Their electoral impact is real and their consumer purchasing power is of considerable proportions. These factors combined with media attention exert a potent influence on all political parties. The political influence of the elderly person (whether independent or receiving a government pension) will increase, in the future.
The views of the elderly are expressed, collectively, through a variety of associations and groups. There are State and Federal bodies which all claim to "represent" the views of the elderly. Not all the "elderly" are members of these groups or are active in their discussions or activity. Irrespective of how we rationalize the concerns of the elderly population for social support and health care it appears that the following matters reflect their hopes and aspirations for the future:
1) A system of care which permits a person to remain in their own home, or their family's home, for as long as possible (independence).
2) a system which permits a person to move to an appropriate level of residential care when, and if, such a move becomes necessary (physical security).
3) A system which provides an age pension which itself serves as an adequate base income to meet the normal needs of daily living (economic security).
4) A system which does not penalize the person who wishes to carryon with some part-time work by canceling their pension eligibility or reducing it significantly (incentive to remain active).
5) A system which will provide health care services which are easy to access and utilize but still within their capacity to pay (economic cost of health care).
6) A system which provides a legal framework in which informed decisions can be made and respected concerning euthenasia (control of life-span).
7) A system which recognizes the dignity of the human spirit and which provides an environment in which it can prosper (self-esteem and dignity).
Hopefully, the initiatives of government, combined with an attitudinal change in society, will enable such programs to become accessible to all elderly Australians who require such support.

REFERENCES
l) Aging 2000; A Challenge for Society. Sandoz Institute for Health and Socio-Economic Studies, Lancaster (1982).
2) Australian Bureau of Statistics: Year Book Australia. No. 72. AGPS, Canberra (1989).
3) Australian Demographic Statistics March Quarter. ABS, Canberra (1990).
4) Bolt Robert: A Man for All Seasons.

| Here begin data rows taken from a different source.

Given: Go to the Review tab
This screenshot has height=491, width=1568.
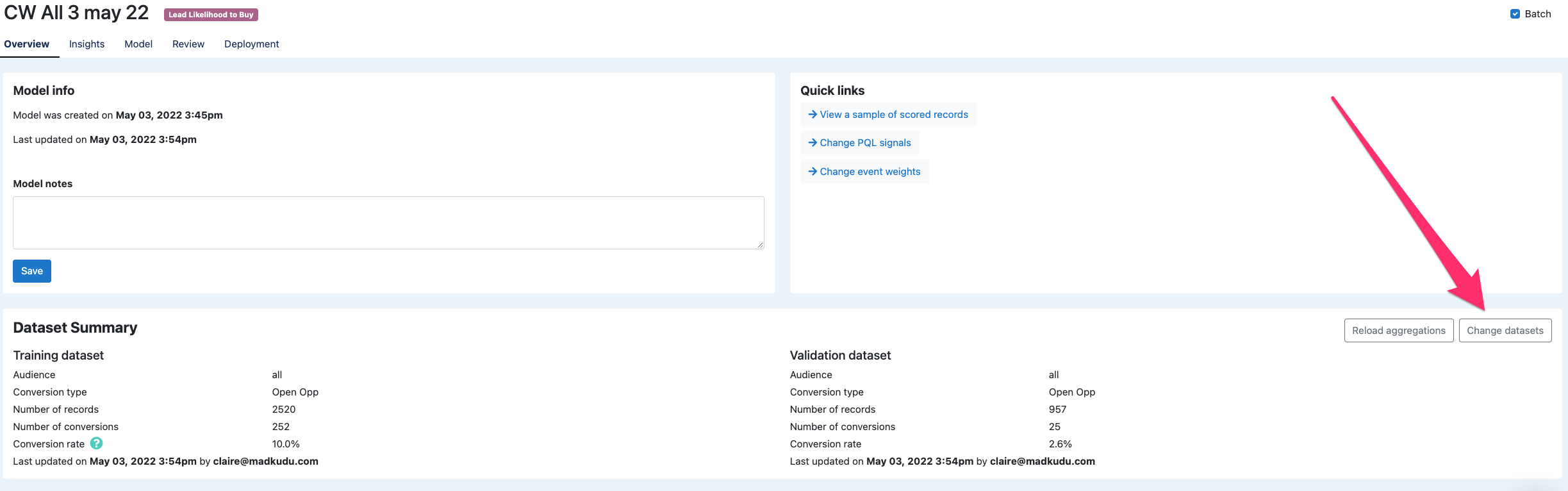Looking at the screenshot, I should [188, 44].
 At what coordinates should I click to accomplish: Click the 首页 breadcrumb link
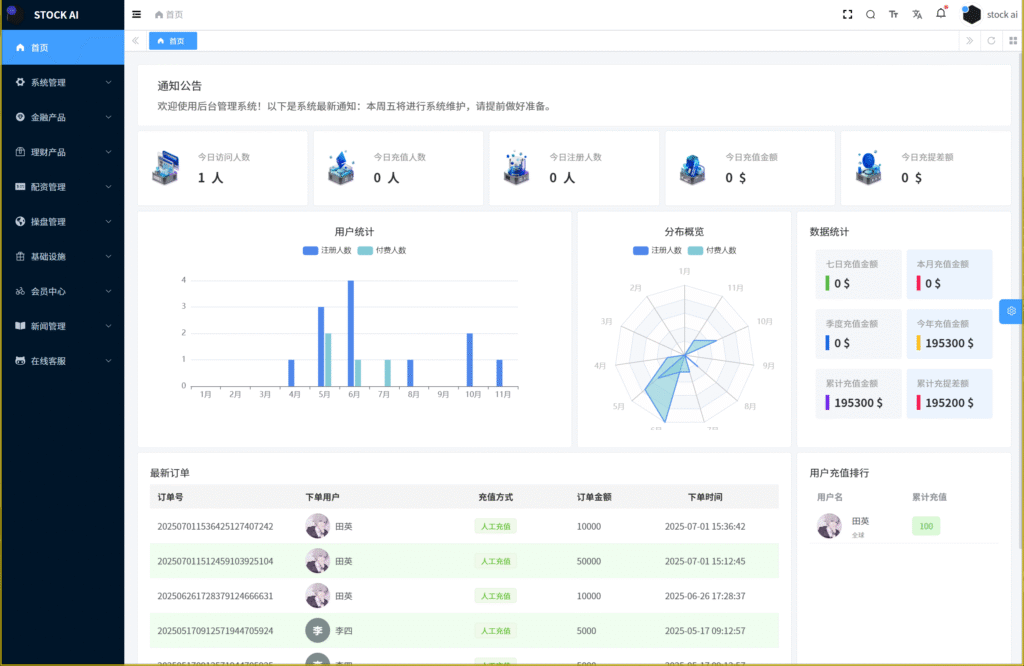pyautogui.click(x=169, y=15)
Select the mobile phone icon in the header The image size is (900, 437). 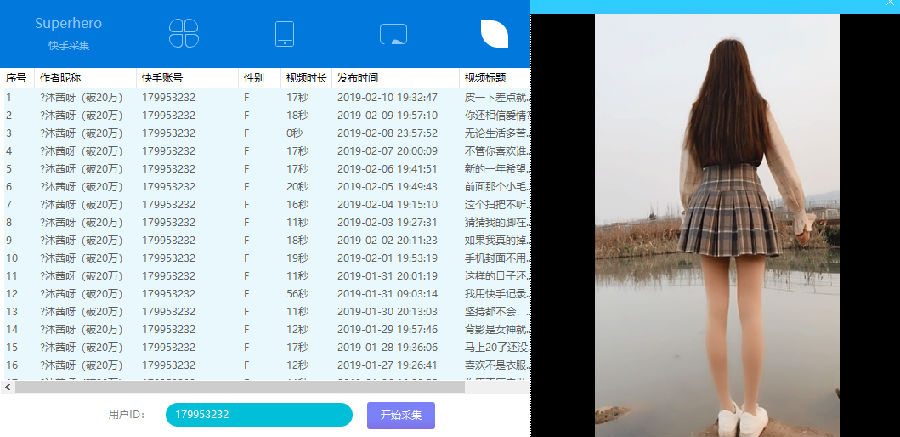tap(285, 34)
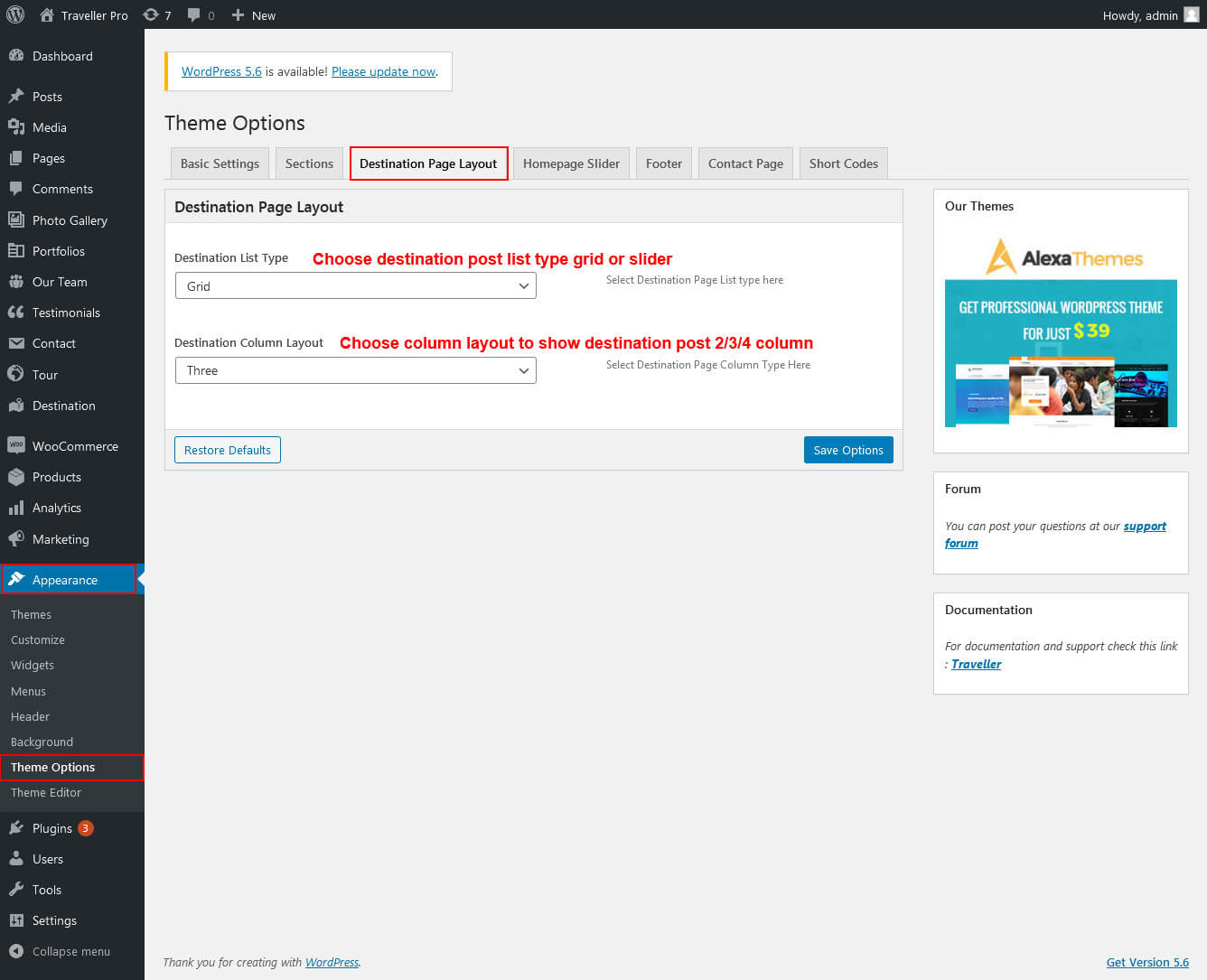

London. Heinneman (1963).
5) Department of Community Services & Health: Nursing Homes & Hostels Review. AGPS, Canberra (1986).

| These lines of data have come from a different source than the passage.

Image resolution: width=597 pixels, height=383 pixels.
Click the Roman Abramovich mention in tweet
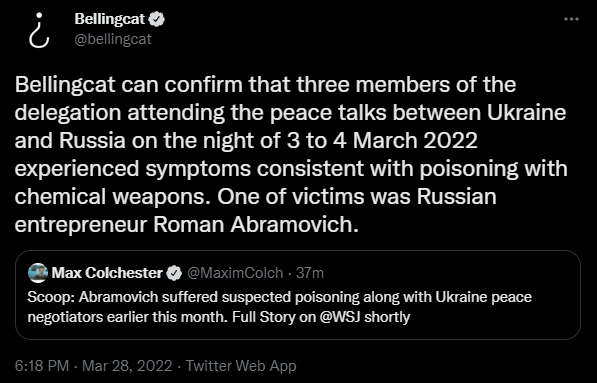(256, 224)
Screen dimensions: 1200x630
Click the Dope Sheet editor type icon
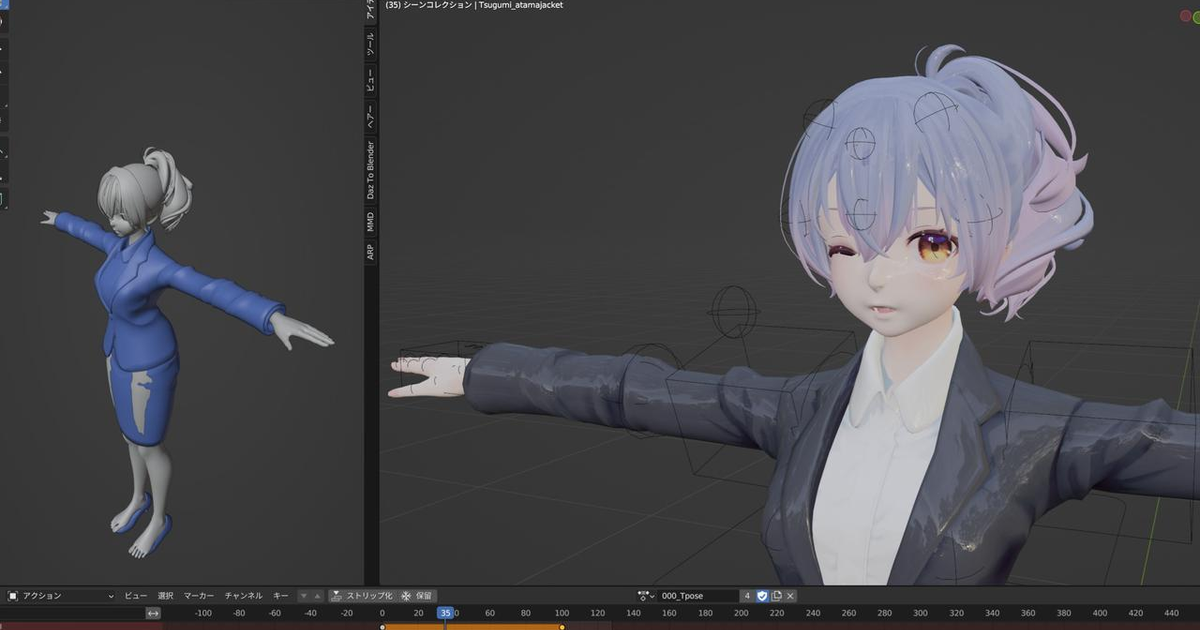(x=13, y=596)
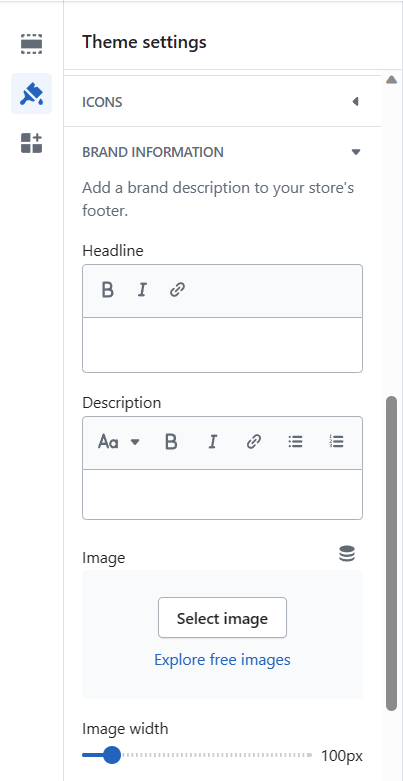Insert link in the Description editor
The width and height of the screenshot is (403, 781).
[x=254, y=442]
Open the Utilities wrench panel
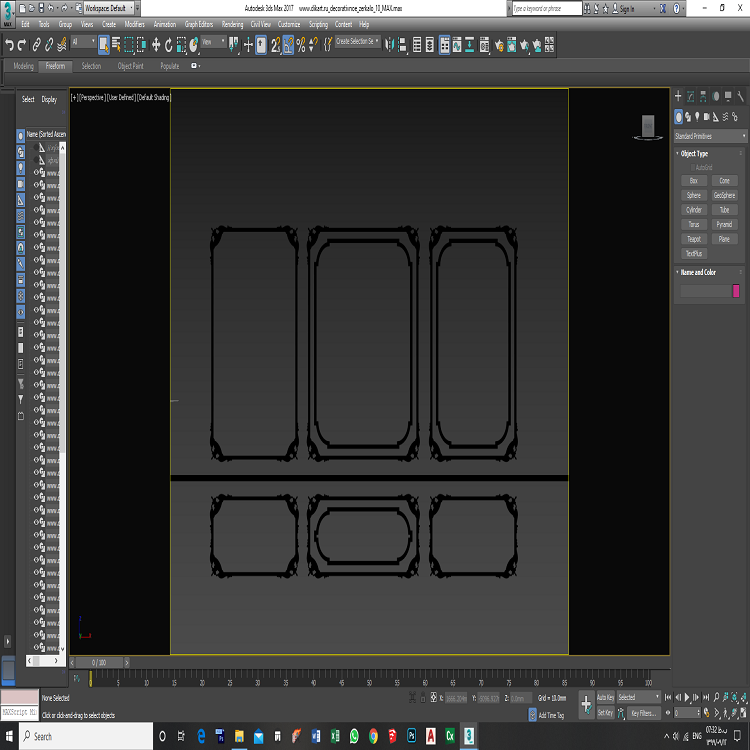This screenshot has width=750, height=750. [x=741, y=96]

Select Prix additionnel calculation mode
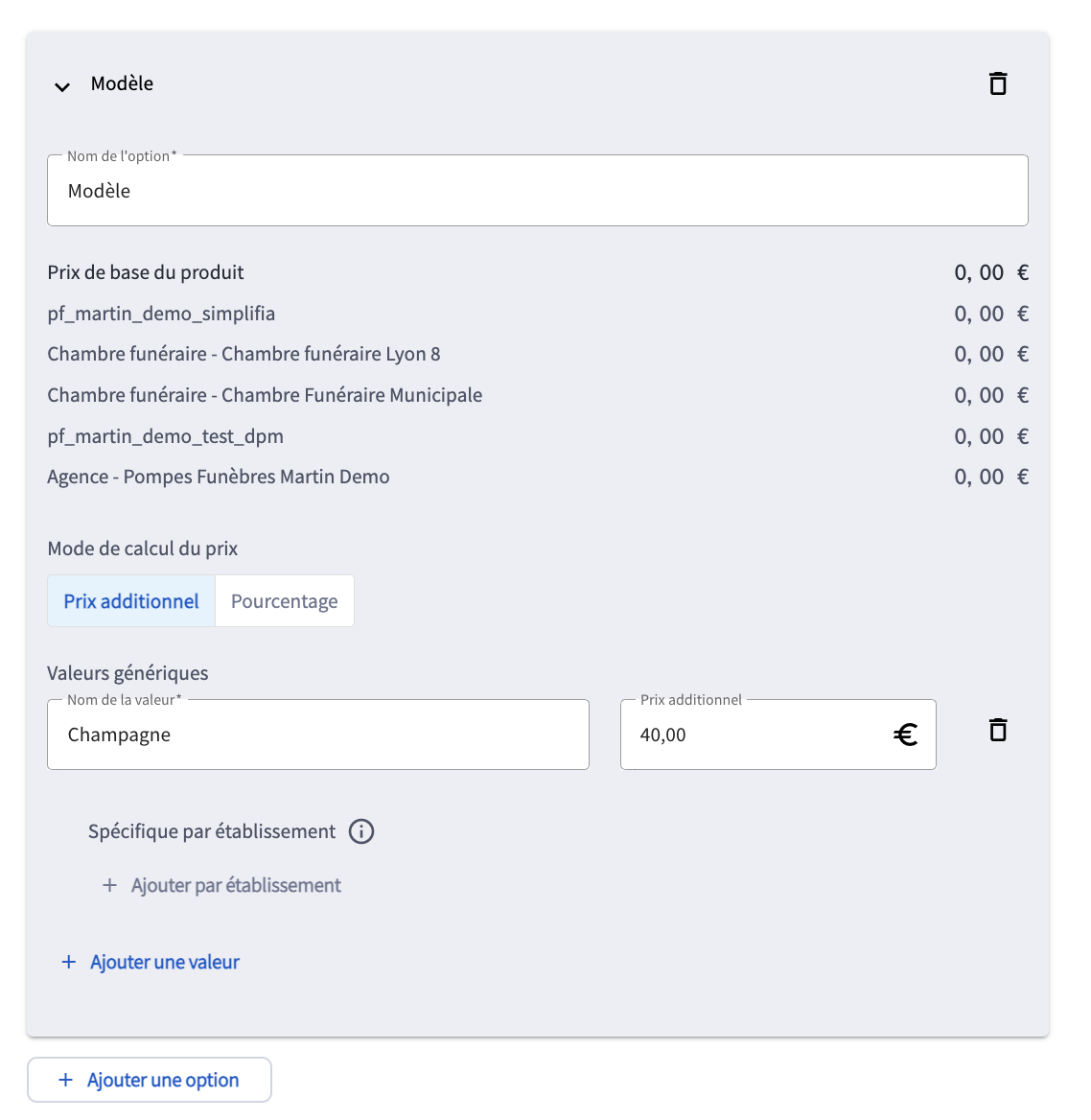131,601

6) Department of Community Services & Health: Nursing Homes for the Aged - A Statistical Review, (Internal Document), Canberra (1988).
7) Graycar A: Future Issues. In Proceedings 20th Annual Conference of the Australian Association of Gerontology, pp. 70-72 (1985).
8) Howe Brian: Better Incomes; Retirement Income Policy into the Next Century. AGPS, Canberra (1989).
9) Kendig H L: Social and Family Support Systems for The Aged in Asia/Oceania. In Proceedings 2lst Annual Conference of the Australian Association of Gerontology, pp. 56-58 (1986).
10) Mills C W: The Sociological Imagination. Middlesex, Penguin Books (1970).
11) Russell C, Schofield T: Where It Hurts. Studies in Society, Allen & Unwin, Sydney (1986).
12) Stamford B A: Exercise & the Elder]y. In Exercise & Sports Sciences Reviews. Vol. 16. K B Pandorf(ed), pp.341-379, MacMillan (1988).